What to do -> Reproduce the stretch of data from the line containing "Image resolution: width=983" through the line containing "I will point(926,334).", both included, with every other part unchanged. In the answers only, multiply each coordinate by 1.15 and round it to a whole number, rounding halves up.
## begin Given data
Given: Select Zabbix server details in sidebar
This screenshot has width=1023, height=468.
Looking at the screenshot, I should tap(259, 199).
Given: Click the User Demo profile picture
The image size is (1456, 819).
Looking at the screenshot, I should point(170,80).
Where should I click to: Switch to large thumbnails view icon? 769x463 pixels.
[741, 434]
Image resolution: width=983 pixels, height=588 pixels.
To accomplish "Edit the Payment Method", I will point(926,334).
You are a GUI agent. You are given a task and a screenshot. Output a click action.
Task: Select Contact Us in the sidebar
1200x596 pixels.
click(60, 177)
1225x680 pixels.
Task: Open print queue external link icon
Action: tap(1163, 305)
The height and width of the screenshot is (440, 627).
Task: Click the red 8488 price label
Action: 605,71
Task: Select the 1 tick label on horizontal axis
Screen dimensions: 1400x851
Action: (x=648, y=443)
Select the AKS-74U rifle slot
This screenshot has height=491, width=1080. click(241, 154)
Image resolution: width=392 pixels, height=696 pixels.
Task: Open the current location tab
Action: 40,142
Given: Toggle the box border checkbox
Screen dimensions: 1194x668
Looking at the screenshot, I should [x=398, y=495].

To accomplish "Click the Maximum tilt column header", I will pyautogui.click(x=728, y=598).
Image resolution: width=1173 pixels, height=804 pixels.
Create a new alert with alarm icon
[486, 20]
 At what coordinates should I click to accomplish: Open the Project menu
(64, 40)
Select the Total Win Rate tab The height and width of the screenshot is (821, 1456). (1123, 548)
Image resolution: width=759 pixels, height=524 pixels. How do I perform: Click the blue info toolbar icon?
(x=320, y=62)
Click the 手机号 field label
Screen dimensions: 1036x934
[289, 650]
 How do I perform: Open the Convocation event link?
## end Given data
Output for this exercise ->
Image resolution: width=983 pixels, height=588 pixels.
To accomplish "Edit the Payment Method", I will point(1065,384).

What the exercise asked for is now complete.